WHAT TO WORK ON
Each line that contains "Properties" needs to be copied from the listing.

RECORDS FOR PROCESSING
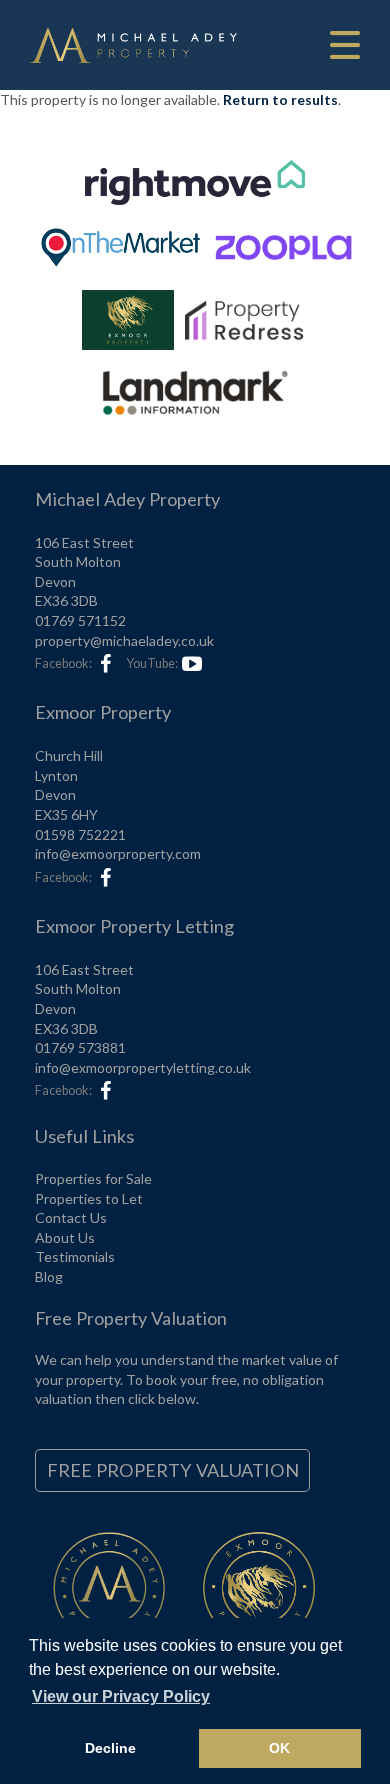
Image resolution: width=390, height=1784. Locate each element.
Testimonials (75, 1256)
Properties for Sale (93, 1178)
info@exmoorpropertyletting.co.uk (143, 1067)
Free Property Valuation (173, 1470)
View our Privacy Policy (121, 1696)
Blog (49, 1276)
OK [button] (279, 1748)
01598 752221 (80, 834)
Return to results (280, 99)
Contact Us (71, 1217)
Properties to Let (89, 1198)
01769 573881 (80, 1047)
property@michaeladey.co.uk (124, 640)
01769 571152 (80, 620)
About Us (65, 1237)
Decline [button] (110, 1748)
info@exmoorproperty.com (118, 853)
* * *
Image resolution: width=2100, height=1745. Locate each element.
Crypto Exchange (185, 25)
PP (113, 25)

ANSWER FOR THIS EXERCISE
Properties for Sale (93, 1178)
Properties to Let (89, 1198)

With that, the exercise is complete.